- _Given entries_
__________________________________________________

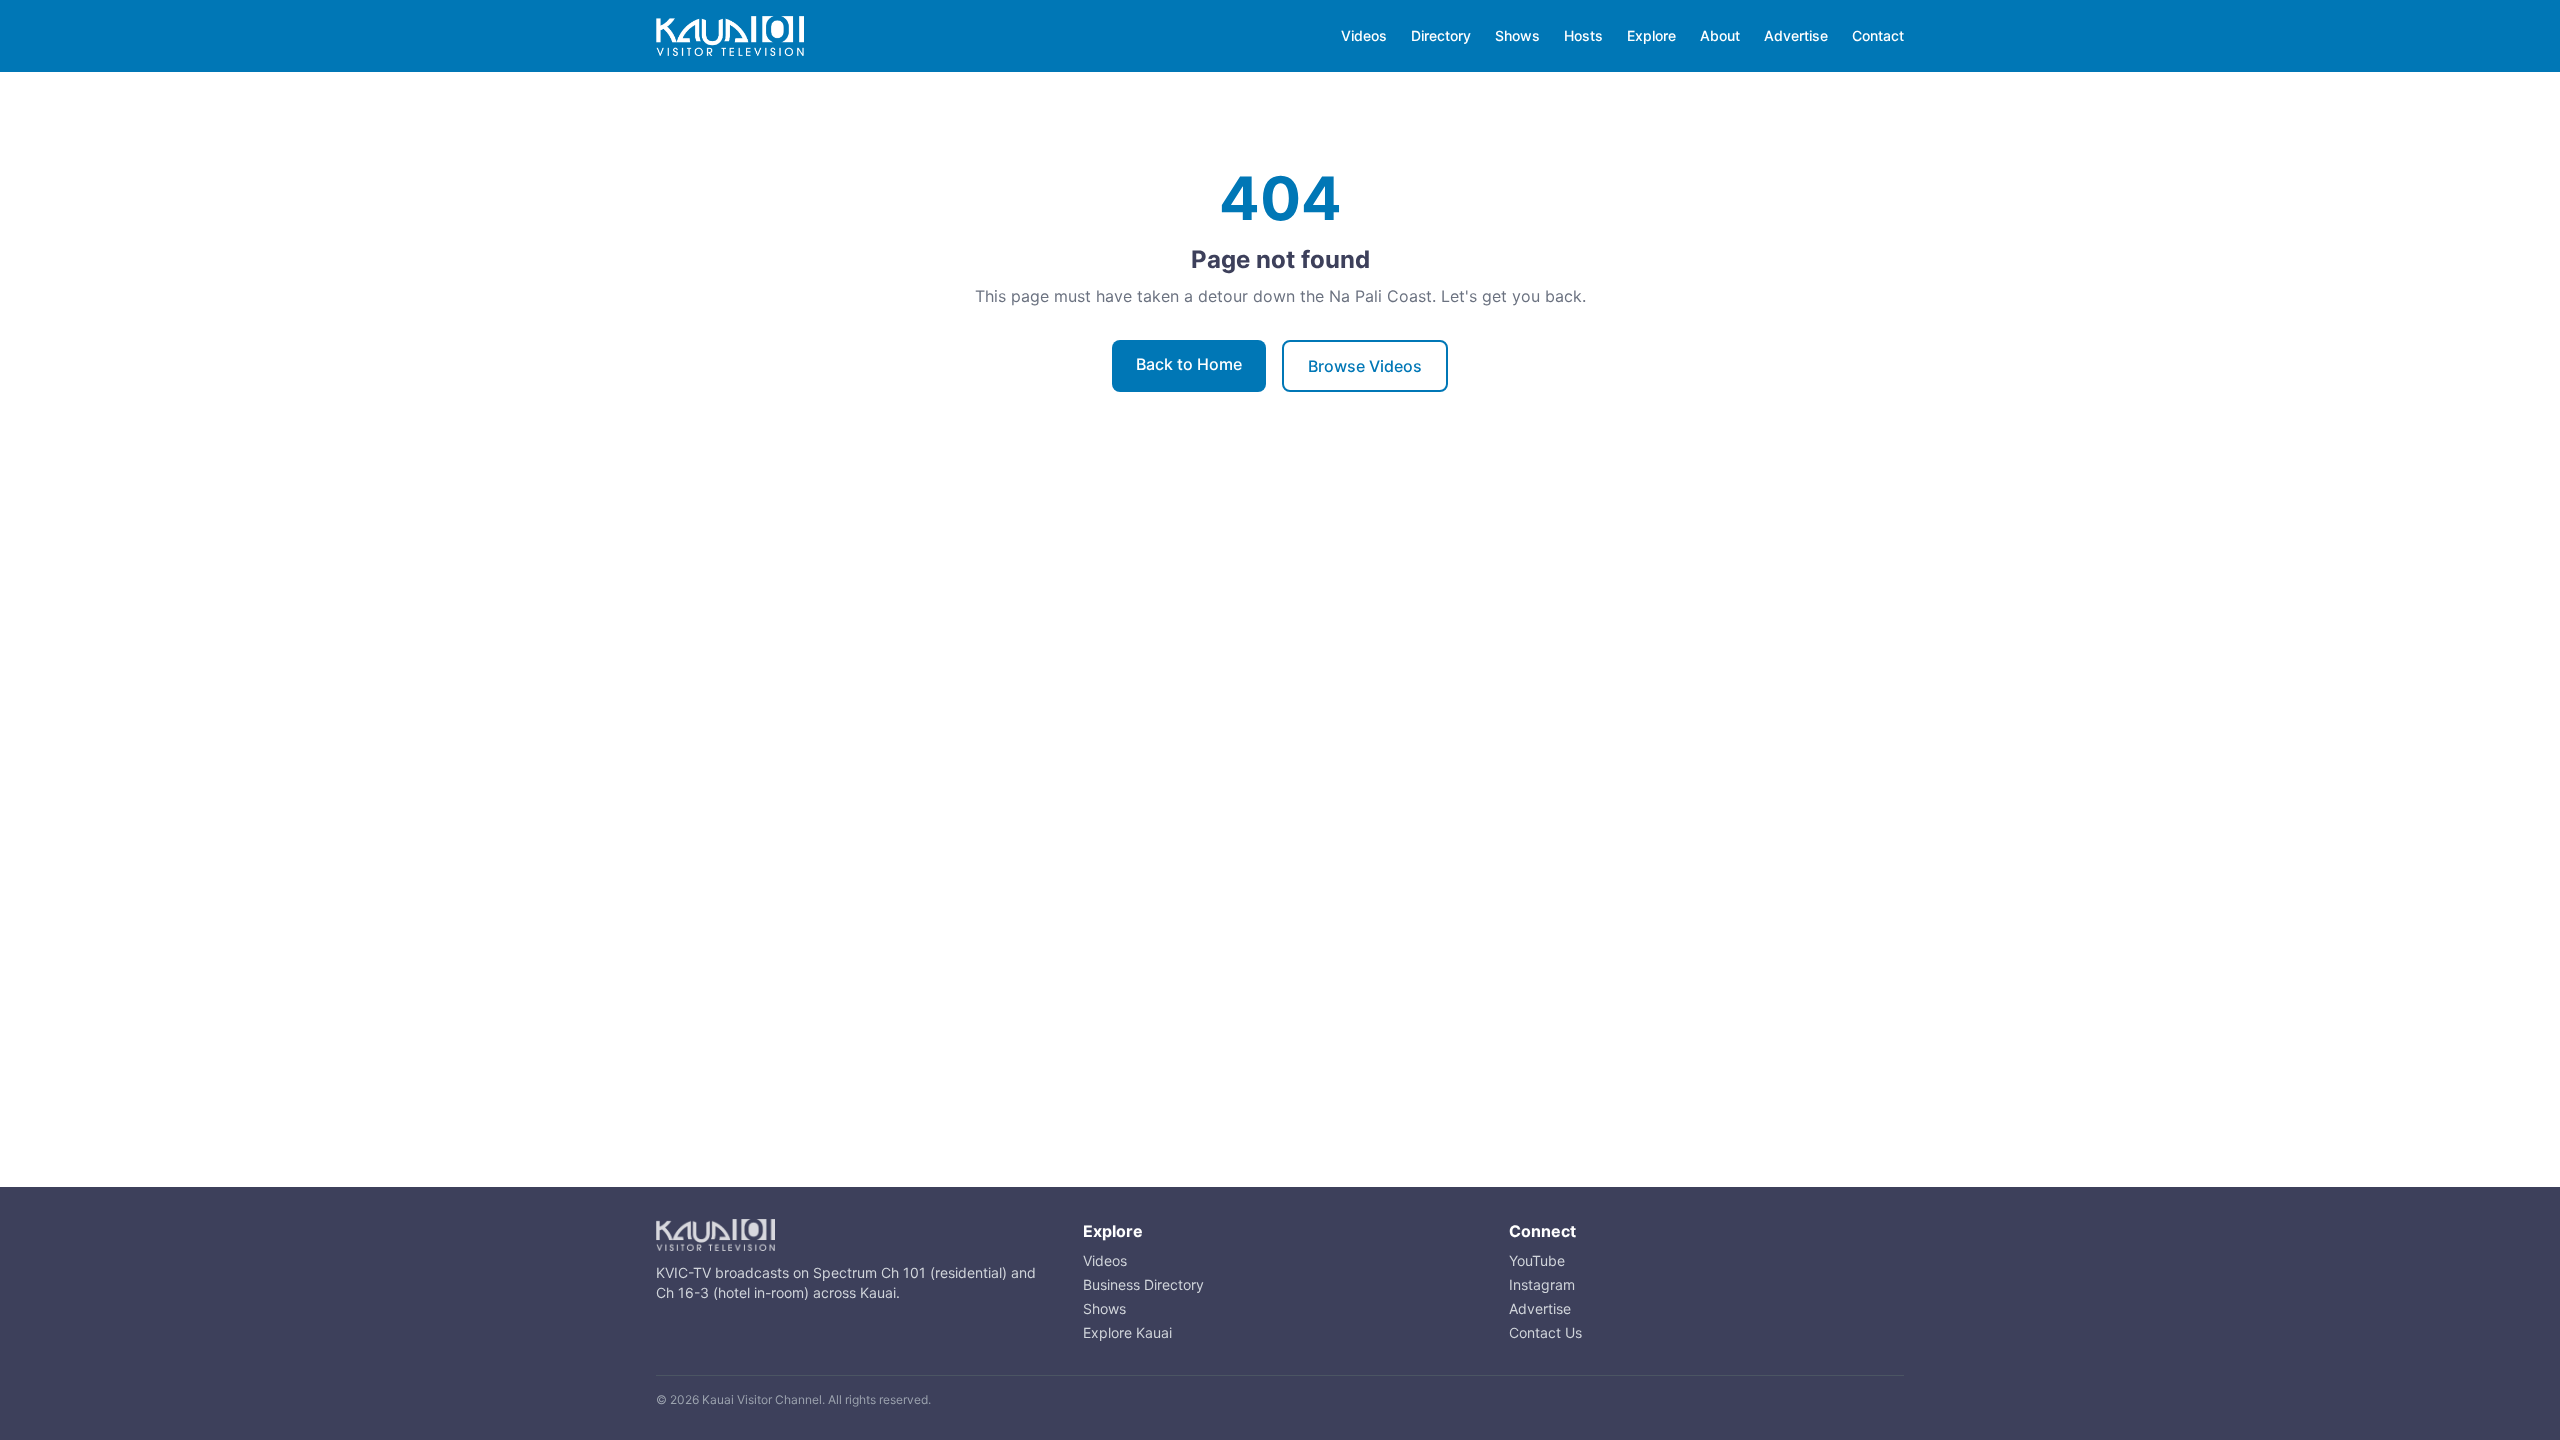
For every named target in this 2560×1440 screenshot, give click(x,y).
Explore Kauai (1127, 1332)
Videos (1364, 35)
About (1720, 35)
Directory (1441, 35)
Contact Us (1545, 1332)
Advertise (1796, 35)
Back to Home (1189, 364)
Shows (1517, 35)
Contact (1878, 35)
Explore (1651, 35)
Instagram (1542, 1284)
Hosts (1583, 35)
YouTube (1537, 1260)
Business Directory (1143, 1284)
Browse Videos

__________________________________________________

- _Exercise brief_
The answer should hold the lines from the one containing "Explore Kauai (1127, 1332)" through the end of the entries above, set down exactly, with both ends included.

- _Finished task_
Explore Kauai (1127, 1332)
Videos (1364, 35)
About (1720, 35)
Directory (1441, 35)
Contact Us (1545, 1332)
Advertise (1796, 35)
Back to Home (1189, 364)
Shows (1517, 35)
Contact (1878, 35)
Explore (1651, 35)
Instagram (1542, 1284)
Hosts (1583, 35)
YouTube (1537, 1260)
Business Directory (1143, 1284)
Browse Videos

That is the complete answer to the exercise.